My point is not that age bias and employment gaps won't hurt you in a fair fight against younger candidates with better resumes: my point is that you shouldn't be in a fair fight because it's not the people who fight fair who get the jobs. Let me invoke John Steinbeck who said "If you find yourself in a fair fight, your tactics suck."

Employers work very hard at obscuring the fact that you aren't in a fair fight. They post jobs that are already filled. They make candidates interview for the job 4, 5, 10 times as if this is a meritocratic process.

What they don't tell you is that a better-connected candidate - employment gaps, age spots and all - can skip the line at any time and win the job over younger, more qualified candidates.

Instead of spending 8 hours a day filling out online applications, uploading resumes to strangers and taking online tests only to end up at the end of the week with no callbacks and no interviews, do what I told you to do in yesterday's post: get out the legal  pad, make the list I told you how to make and start contacting people you already know. One of them knows your next boss and will lead you past the   long line where people who think job search is fair are waiting obediently in line and introduce you to the boss. This is how 90% of professional jobs are really filled. 

If you still don't understand my point that I want you to stop playing the low percentage game and start playing the high percentage game, let me ask you how you choose a plumber if you don't already know one or how you choose a CPA if you don't already know one. Chances are, you are paralyzed with indecision until a colleague or friend or vendor or customer recommends a CPA or a plumber.

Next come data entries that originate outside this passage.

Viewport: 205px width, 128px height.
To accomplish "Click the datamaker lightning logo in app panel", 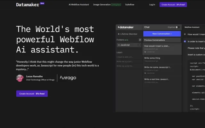I will (x=126, y=27).
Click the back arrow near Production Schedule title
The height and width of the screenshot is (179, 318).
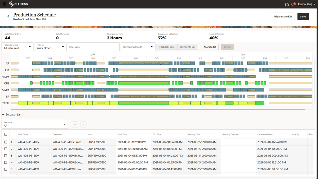click(8, 16)
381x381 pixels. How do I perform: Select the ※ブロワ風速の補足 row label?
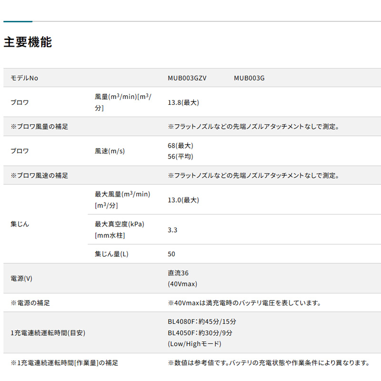pos(40,175)
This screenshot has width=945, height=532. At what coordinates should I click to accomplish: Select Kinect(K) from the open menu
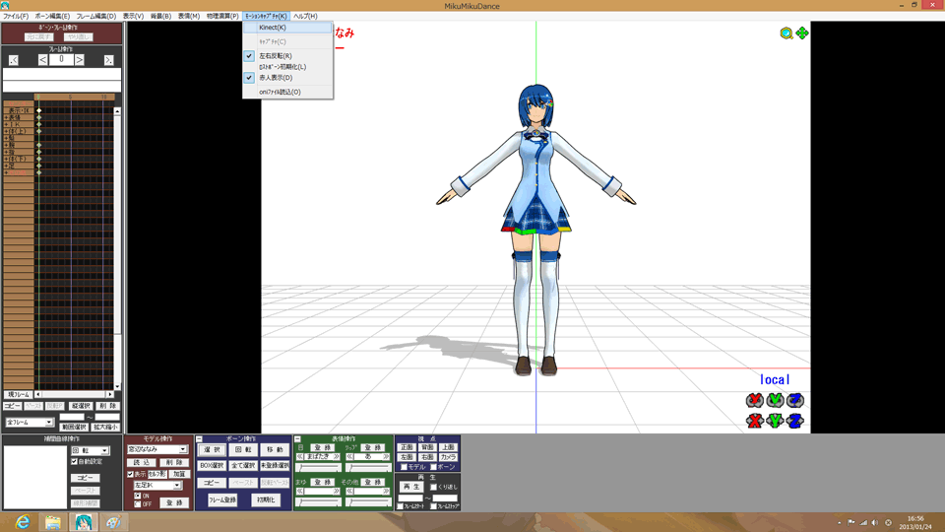tap(273, 28)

The same thing is true of hiring. Hiring managers can comb through stacks of great resumes and interview dozens of highly qualified people and still fail to make a hiring decision then one day someone's professional co-signer cuts the line and ushers his friend into the hiring manager's heart and mind.

That is the correct order, by the way - first heart and then mind. Even though we humans have these big brains the way we make important decisions is really embarrassing. We "decide" with our hearts and then we "alibi" or "rationalize" with our big brains.

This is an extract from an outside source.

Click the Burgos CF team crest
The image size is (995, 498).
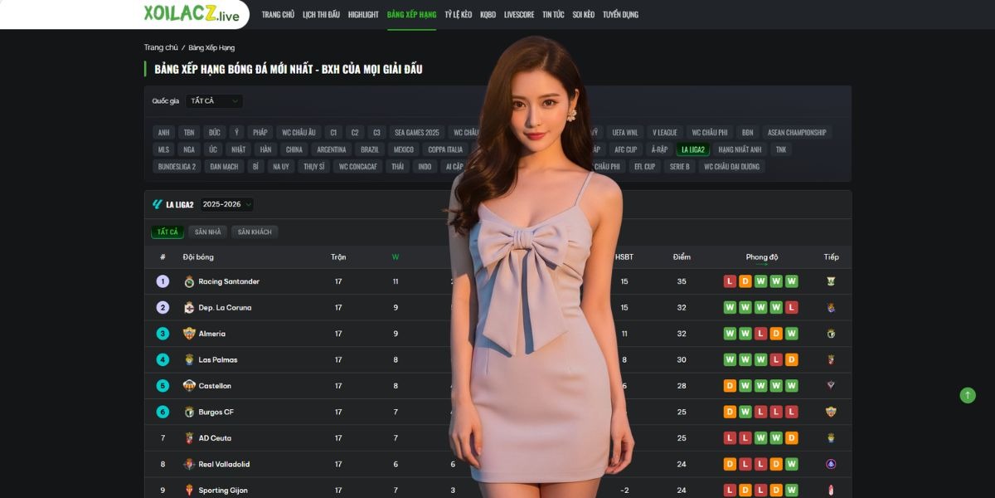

There is no heart in filling out online applications. There is no emotional element in the filling out of online applications and the taking of online tests. These bottlenecks exist to perpetuate the myth that hiring is dispassionate and fair and meritocratic but the reality is that when your old pal from Excess Capacity Corp. hand delivers your resume to his friend over at Meritocracy Corp. that hiring manager feels the cockles of his heart strangely warmed and the job  is now yours to lose even if you never applied for it.

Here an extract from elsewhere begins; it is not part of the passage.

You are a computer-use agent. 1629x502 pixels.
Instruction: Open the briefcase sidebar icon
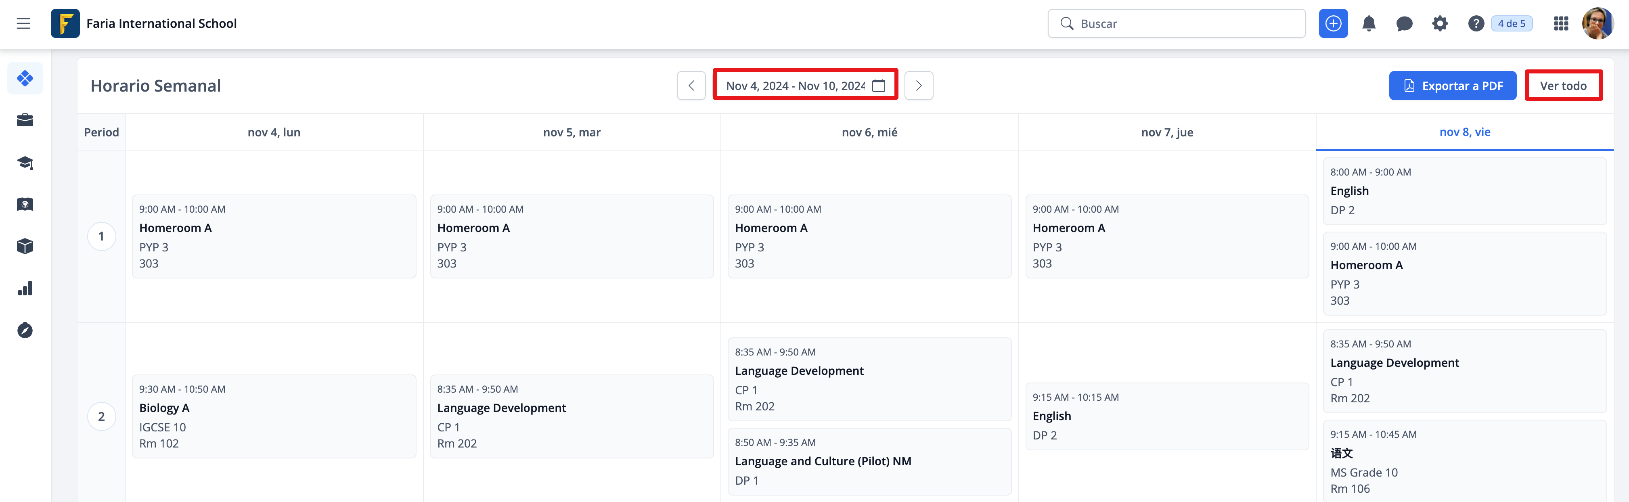click(x=25, y=120)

Everybody else waits in line for the call that will never come.

Oh, the guy who hires you has a big brain and, if anybody asks, he will use that big brain to rationalize his decision to hire you.

Your gray hair won't matter.

Your employment gaps won't matter.

HR won't matter.

Stop playing the low percentage game of spending all your time sending resumes to strangers. Don't be a stranger. Find the connection between you and your next boss.

Re-read my previous 2 posts and then do what I said. This is how 90% of professional jobs are really filled. 

But if you still want to play the low percentage game and you just can't let the subject of ageism go  see my 2 May 2010 post called "Institutional Ageism" :: http://higginbothamatlarge.blogspot.com/2010/05/institutional-ageism.html

After you've read it, abandon your time-wasting, low-percentage game of sending resumes to strangers and start networking your way to a new job. Someone you already know knows your next boss.